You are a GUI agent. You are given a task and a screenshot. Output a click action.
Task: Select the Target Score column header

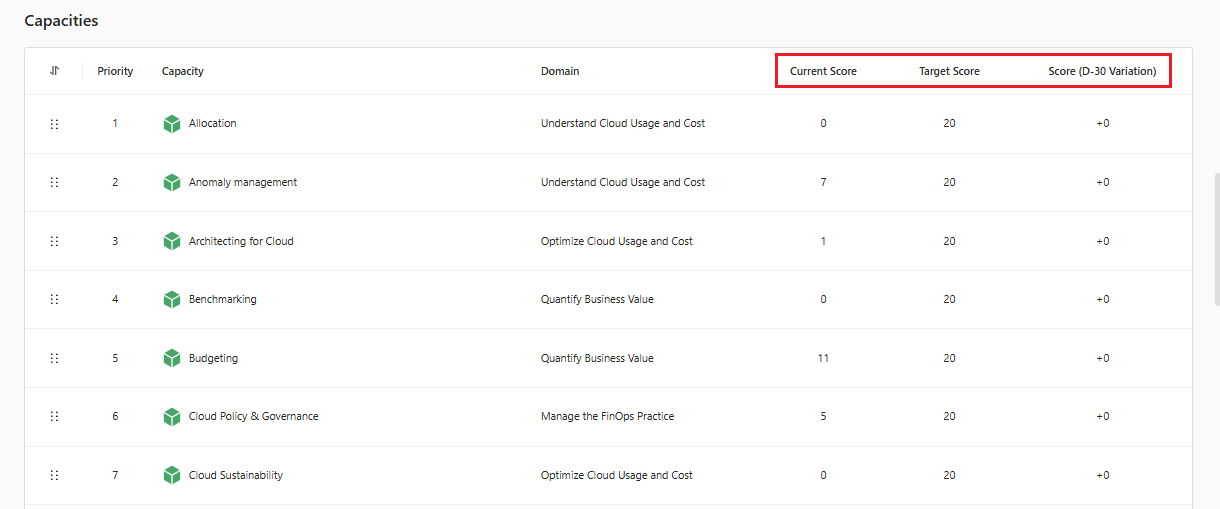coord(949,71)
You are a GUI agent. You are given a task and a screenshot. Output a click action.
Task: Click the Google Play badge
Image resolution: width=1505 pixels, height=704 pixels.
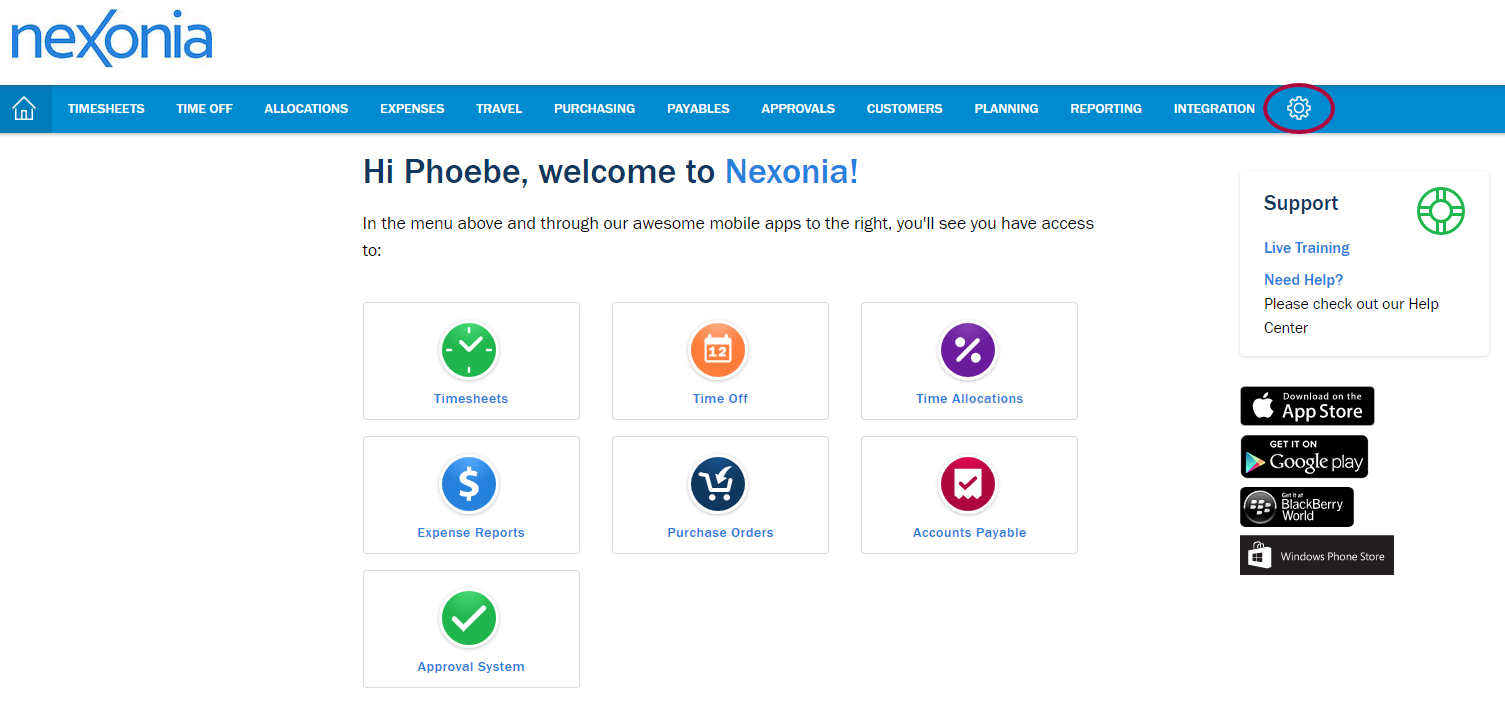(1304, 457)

══════════

- [Required work]
Leave out the pictures. Transcribe only the lines above, from the first through the one that contains "Task: Click the Google Play badge".

- [Written answer]
You are a GUI agent. You are given a task and a screenshot. Output a click action.
Task: Select the Target Score column header

coord(949,71)
You are a GUI agent. You are given a task and a screenshot. Output a click action.
Task: Click the Google Play badge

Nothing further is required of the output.